- Short problem
Continue the quoted email about IOMMU fault reporting from the point where it stops.

- Provided text
● ● ● ● ● ● ●

2018-05-17 Thread Liu, Yi L
> From: Jacob Pan [mailto:jacob.jun@linux.intel.com]
> Sent: Saturday, May 12, 2018 4:54 AM
> 
> Traditionally, device specific faults are detected and handled within their 
> own device
> drivers. When IOMMU is enabled, faults such as DMA related transactions are
> detected by IOMMU. There is no generic reporting mechanism to report faults 
> back
> to the in-kernel device driver or the guest OS in case of assigned devices.
> 
> Faults detected by IOMMU is based on the transaction's source ID which can be
> reported at per device basis, regardless of the device type is a PCI device 
> or not.
> 
> The fault types include recoverable (e.g. page request) and unrecoverable 
> faults(e.g.

● ● ● ● ● ● ●

- Provided data
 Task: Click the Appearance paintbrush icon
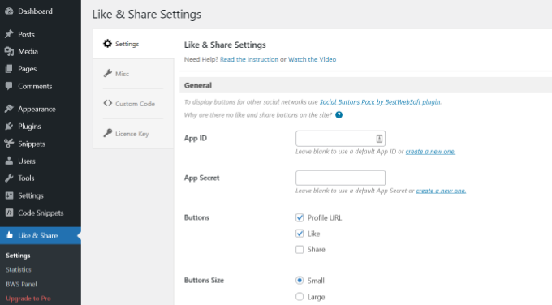click(9, 109)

● ● ● ● ● ● ●

- Final result
> access error). In most cases, faults can be handled by IOMMU drivers 
> internally. The
> primary use cases are as
> follows:
> 1. page request fault originated from an SVM capable device that is assigned 
> to
> guest via vIOMMU. In this case, the first level page tables are owned by the 
> guest.
> Page request must be propagated to the guest to let guest OS fault in the 
> pages then
> send page response. In this mechanism, the direct receiver of IOMMU fault
> notification is VFIO, which can relay notification events to QEMU or other 
> user space
> software.
> 
> 2. faults need more subtle handling by device drivers. Other than simply 
> invoke reset
> function, there are needs to let device driver handle the fault with a 
> smaller impact.
> 
> This patchset is intended to create a generic fault report API such that it 
> can scale as
> follows:
> - all IOMMU types
> - PCI and non-PCI devices
> - recoverable and unrecoverable faults
> - VFIO and other other in kernel users
> - DMA & IRQ remapping (TBD)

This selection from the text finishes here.